Liquid Helium Cooling and the Realities of Extreme Overclocking
Reaching 9206 MHz on the Intel Core i9-14900KF required extreme overclocking techniques far removed from everyday desktop usage. Wytiwx relied on liquid helium cooling, which can drop temperatures far below liquid nitrogen, to maintain a deeply sub-zero environment around the CPU. Thermal Grizzly Kryonaut Extreme thermal paste was used to transfer heat from the processor into a massive container, while a separate custom air cooling setup kept the motherboard at safe operating temperatures. The chip reportedly ran at 1.348V during the record run, and the entire configuration demanded a carefully tuned electrical setup capable of handling high transient loads without instability. Such a bench environment is highly specialized, often involving open test platforms, insulation against condensation, and constant monitoring. This record showcases what the underlying silicon can do under idealized, laboratory-like conditions rather than setting expectations for conventional cooling or case-bound gaming PCs.
Why 9.2 GHz Matters for Enthusiasts but Not Everyday Users
For the enthusiast community, the Intel Core i9-14900KF’s 9206 MHz clock speed is a landmark achievement that pushes the boundaries of CPU design and manufacturing.

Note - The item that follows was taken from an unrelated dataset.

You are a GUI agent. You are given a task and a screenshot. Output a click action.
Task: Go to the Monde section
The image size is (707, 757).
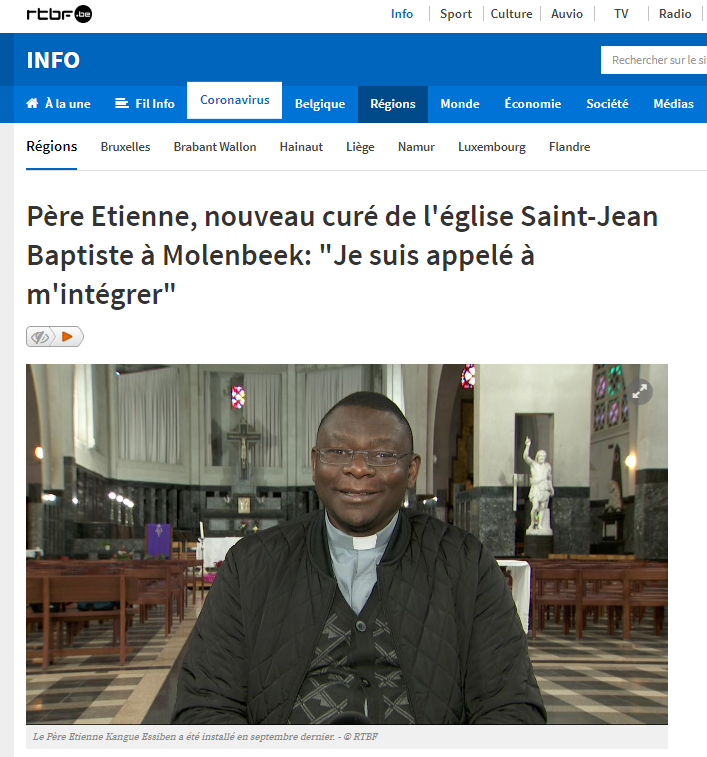[460, 104]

It demonstrates the headroom available in Intel’s 14th Gen Raptor Lake Refresh silicon and cements these chips at the top of the HWBOT frequency charts, ahead of previous Intel and AMD records, including AMD’s FX-8370 result. However, this extreme overclocking record does not translate into everyday performance gains for mainstream users. Achieving such speeds compromises core count, requires exotic liquid helium cooling, and depends on delicate tuning that cannot be sustained in normal workloads or enclosures. For most users, the significance lies in validation that the architecture is robust and that more modest overclocks on air or liquid cooling are well within safe limits. In practical terms, gamers and creators will still rely on multi-core performance, efficiency, and stability rather than headline-grabbing frequency figures.